Text excerpt →
☆ ☆ ☆ ☆
The RCMP has also asked Duffy for those emails, but it’s not clear whether he has them or whether they are still with Payne. Since he was Payne’s client, he can presumably demand them, but neither he nor Payne has said whether they intend to hand them over.

Question 2: How did the Prime Minister’s Office manage to lose track of Perrin’s emails?

In September, when RCMP Cpl. Greg Horton asked the PMO for Perrin’s emails, he was told they had been deleted.

“Internal practice within the PMO is that a person’s account and emails are removed from the computer server once their employment ends,” Horton wrote.

Last month, after Horton filed his ITO – which led to public speculation about email backups – the RCMP contacted the PMO to ask it to look for the emails again.

On Sunday evening, Isabelle Mondou, an assistant secretary to Cabinet, wrote to the RCMP to say that on Friday, officials discovered “that Mr. Perrin’s emails had in fact been retained due to a litigation hold in an unrelated matter.”

Mondou apologized for having “previously failed, even if inadvertently, to accurately inform you and the PMO,” and promised to hand over the emails.

On Twitter, Postmedia columnist Andrew Coyne expressed skepticism about the PMO’s story: “You don’t check? You don’t get that straight? You don’t nail that down? You don’t ask?”

In reply, Jason MacDonald, director of communications to Prime Minister Stephen Harper, replied: “We did ask. Repeatedly. PCO (Privy Council Office) said they were gone. Repeatedly. They were wrong. We told them to tell the RCMP. They’ve done that.”

Question 3: Does the government really delete email accounts when employees leave?

The letter from Mondou says that “the operating protocol of the PCO to close and delete email accounts of departing employees of the PCO and the PMO is a matter of course.”

On Nov. 22, in response to a question about the account-deletion policy, PCO spokesman Raymond Rivet provided links to federal policy documents that outline rules for dealing with documents, neither of which mention PCO’s “operating protocol.”

On Monday, Rivet failed to respond to follow up questions asking about that protocol, but Ian E. Wilson, who was chief Librarian and Archivist of Canada until 2009, said in an interview Monday that it seems unlikely that all PCO and PMO email accounts are routinely deleted.

“I think it has to be more complicated than that, as records created day by day in PMO in discussion and policy are of longterm importance to Canadians,” he said. “I find that wholesale deletion of email accounts – how do I put it? – seriously impact the historical record.”

The Library and Archives Act forbids officials from destroying records “without the written consent of the Librarian and Archivist or of a person to whom the Librarian and Archivist has, in writing, delegated the power to give such consents.”

Wilson said Parliament did not want officials routinely destroying documents.

Neither the Library and Archives nor PCO responded to queries on Monday about how they are complying with the act.

Question 4: Will Canadians ever know what’s in the Perrin emails?

The RCMP does not comment on ongoing investigations, and won’t release them unless they file charges or file them in court as part of a request for a search warrant or production order.

In Question Period on Monday, NDP Leader Tom Mulcair asked the government to table the emails in the House. The government did not do so.

Question 5: Is the RCMP releasing information to put pressure on PMO to release documents?

The most recent Information to Obtain – outlining the RCMP’s case against Wright – was made public before the documents it sought were handed to investigators, a departure from normal procedure, the Ottawa Citizen has reported.
☆ ☆ ☆ ☆
Provided data →
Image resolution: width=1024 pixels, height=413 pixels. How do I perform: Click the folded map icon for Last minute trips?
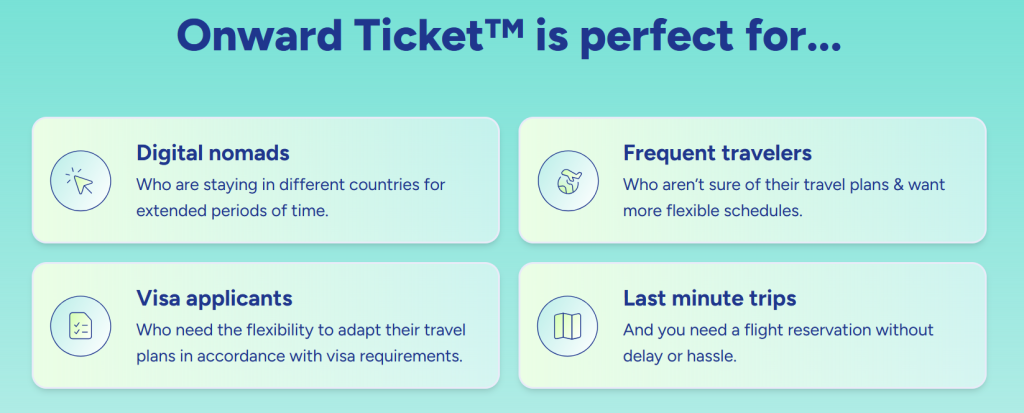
☆ ☆ ☆ ☆
Written tasks →
a) Answer these from the article on the Perrin emails, one answer per line:
(i) Which RCMP corporal asked the PMO for Perrin's emails in September?
(ii) According to Mondou's letter, why had Mr. Perrin's emails been retained?
(iii) Until what year was Ian E. Wilson chief Librarian and Archivist of Canada?
b) Reproduce the part of the article on the Perrin emails that opens with the words containing "On Sunday evening, Isabelle" and closes with "when employees leave?".

Responses in order →
a)
(i) Greg Horton
(ii) Due to a litigation hold in an unrelated matter
(iii) 2009

b)
On Sunday evening, Isabelle Mondou, an assistant secretary to Cabinet, wrote to the RCMP to say that on Friday, officials discovered “that Mr. Perrin’s emails had in fact been retained due to a litigation hold in an unrelated matter.”

Mondou apologized for having “previously failed, even if inadvertently, to accurately inform you and the PMO,” and promised to hand over the emails.

On Twitter, Postmedia columnist Andrew Coyne expressed skepticism about the PMO’s story: “You don’t check? You don’t get that straight? You don’t nail that down? You don’t ask?”

In reply, Jason MacDonald, director of communications to Prime Minister Stephen Harper, replied: “We did ask. Repeatedly. PCO (Privy Council Office) said they were gone. Repeatedly. They were wrong. We told them to tell the RCMP. They’ve done that.”

Question 3: Does the government really delete email accounts when employees leave?